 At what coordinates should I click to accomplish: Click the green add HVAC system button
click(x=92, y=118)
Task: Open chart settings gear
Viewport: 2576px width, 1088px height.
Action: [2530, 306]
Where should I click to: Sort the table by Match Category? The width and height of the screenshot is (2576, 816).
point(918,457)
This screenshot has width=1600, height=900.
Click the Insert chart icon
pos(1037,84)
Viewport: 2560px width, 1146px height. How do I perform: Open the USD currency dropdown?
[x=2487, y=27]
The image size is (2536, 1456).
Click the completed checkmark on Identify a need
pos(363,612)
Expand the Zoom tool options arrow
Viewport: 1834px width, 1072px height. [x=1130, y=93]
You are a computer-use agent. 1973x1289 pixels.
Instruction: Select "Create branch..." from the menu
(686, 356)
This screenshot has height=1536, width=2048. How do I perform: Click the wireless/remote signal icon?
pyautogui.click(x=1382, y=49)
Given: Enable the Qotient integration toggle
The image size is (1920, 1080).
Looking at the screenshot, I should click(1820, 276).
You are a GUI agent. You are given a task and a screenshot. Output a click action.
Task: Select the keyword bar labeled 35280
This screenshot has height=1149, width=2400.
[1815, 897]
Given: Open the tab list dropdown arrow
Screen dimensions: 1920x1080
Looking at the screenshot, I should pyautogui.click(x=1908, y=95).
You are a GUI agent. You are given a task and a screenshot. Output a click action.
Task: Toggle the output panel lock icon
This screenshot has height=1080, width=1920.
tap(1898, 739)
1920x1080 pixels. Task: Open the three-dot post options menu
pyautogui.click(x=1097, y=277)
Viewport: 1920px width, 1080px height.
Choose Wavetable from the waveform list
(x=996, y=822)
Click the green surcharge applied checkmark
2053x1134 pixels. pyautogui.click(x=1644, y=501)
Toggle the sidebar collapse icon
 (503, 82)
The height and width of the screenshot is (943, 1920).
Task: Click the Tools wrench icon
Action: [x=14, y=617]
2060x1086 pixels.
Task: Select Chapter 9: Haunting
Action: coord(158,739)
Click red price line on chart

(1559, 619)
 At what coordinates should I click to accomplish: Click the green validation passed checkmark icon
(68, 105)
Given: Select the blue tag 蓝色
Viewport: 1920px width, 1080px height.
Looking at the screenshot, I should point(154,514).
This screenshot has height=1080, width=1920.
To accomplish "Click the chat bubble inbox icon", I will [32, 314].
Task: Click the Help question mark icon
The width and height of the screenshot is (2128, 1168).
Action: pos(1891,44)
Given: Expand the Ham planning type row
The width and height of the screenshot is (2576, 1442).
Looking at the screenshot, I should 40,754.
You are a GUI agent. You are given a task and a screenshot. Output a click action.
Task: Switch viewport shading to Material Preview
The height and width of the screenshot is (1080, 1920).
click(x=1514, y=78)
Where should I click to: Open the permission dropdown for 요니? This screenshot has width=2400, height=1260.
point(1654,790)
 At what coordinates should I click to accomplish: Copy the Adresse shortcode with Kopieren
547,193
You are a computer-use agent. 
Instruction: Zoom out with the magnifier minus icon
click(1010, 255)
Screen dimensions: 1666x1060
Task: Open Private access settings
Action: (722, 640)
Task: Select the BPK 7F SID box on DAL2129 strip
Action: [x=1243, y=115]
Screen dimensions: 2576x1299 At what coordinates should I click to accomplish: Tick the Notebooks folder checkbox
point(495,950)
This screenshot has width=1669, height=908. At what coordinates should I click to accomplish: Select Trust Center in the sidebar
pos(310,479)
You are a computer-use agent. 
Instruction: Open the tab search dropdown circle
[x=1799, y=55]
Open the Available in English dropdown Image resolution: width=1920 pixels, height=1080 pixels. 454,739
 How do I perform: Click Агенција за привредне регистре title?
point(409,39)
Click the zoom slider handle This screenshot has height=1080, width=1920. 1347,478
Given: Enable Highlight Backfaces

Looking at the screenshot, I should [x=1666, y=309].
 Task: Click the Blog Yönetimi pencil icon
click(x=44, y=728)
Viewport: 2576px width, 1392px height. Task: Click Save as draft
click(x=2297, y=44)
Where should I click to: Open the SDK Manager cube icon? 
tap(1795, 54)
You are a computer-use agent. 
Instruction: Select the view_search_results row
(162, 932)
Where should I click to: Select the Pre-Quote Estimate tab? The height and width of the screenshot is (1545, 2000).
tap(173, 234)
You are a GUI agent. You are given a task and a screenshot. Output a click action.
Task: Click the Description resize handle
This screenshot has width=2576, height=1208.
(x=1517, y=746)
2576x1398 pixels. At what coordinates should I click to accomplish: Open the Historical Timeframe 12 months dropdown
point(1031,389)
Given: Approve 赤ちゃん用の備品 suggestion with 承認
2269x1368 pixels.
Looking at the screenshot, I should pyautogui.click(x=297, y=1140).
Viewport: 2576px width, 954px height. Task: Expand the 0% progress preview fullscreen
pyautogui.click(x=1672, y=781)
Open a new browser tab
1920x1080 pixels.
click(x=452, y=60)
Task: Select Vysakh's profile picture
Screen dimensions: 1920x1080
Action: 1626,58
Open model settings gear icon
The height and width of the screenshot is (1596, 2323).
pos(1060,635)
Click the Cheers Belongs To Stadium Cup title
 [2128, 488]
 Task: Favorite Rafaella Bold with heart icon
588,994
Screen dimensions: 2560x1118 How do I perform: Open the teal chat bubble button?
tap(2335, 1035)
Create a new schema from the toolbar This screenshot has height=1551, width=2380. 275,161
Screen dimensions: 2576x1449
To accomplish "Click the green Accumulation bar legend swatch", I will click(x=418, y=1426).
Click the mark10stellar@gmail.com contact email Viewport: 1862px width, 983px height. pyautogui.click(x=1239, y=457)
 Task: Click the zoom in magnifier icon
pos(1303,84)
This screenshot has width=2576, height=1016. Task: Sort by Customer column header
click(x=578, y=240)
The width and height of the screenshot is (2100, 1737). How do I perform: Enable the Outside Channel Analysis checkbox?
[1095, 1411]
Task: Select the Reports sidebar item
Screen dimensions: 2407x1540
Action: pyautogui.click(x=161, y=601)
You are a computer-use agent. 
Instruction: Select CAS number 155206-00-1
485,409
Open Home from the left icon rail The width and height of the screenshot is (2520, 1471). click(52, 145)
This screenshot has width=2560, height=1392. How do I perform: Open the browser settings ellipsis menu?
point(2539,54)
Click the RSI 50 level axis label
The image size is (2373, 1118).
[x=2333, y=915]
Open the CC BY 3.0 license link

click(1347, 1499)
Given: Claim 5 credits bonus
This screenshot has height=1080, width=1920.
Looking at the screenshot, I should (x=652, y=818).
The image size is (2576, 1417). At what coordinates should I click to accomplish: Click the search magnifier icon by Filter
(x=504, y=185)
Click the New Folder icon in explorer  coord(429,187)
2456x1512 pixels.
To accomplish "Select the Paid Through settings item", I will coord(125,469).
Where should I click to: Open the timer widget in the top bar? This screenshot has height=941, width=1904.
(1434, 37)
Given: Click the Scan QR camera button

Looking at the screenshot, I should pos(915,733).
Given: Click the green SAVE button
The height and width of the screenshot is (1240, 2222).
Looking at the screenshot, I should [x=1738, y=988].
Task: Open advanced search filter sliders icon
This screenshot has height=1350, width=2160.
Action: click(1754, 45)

EXERCISE DETAILS: Please give an exact restatement of only the lines from the beginning of the material above to the line with "Given: Open the tab list dropdown arrow", inclusive.

ANSWER BOX:
 At what coordinates should I click to accomplish: Click the green add HVAC system button
click(x=92, y=118)
Task: Open chart settings gear
Viewport: 2576px width, 1088px height.
Action: [2530, 306]
Where should I click to: Sort the table by Match Category? The width and height of the screenshot is (2576, 816).
point(918,457)
This screenshot has width=1600, height=900.
Click the Insert chart icon
pos(1037,84)
Viewport: 2560px width, 1146px height. How do I perform: Open the USD currency dropdown?
[x=2487, y=27]
The image size is (2536, 1456).
Click the completed checkmark on Identify a need
pos(363,612)
Expand the Zoom tool options arrow
Viewport: 1834px width, 1072px height. [x=1130, y=93]
You are a computer-use agent. 1973x1289 pixels.
Instruction: Select "Create branch..." from the menu
(686, 356)
This screenshot has height=1536, width=2048. How do I perform: Click the wireless/remote signal icon?
pyautogui.click(x=1382, y=49)
Given: Enable the Qotient integration toggle
The image size is (1920, 1080).
Looking at the screenshot, I should click(1820, 276).
You are a GUI agent. You are given a task and a screenshot. Output a click action.
Task: Select the keyword bar labeled 35280
This screenshot has height=1149, width=2400.
[1815, 897]
Given: Open the tab list dropdown arrow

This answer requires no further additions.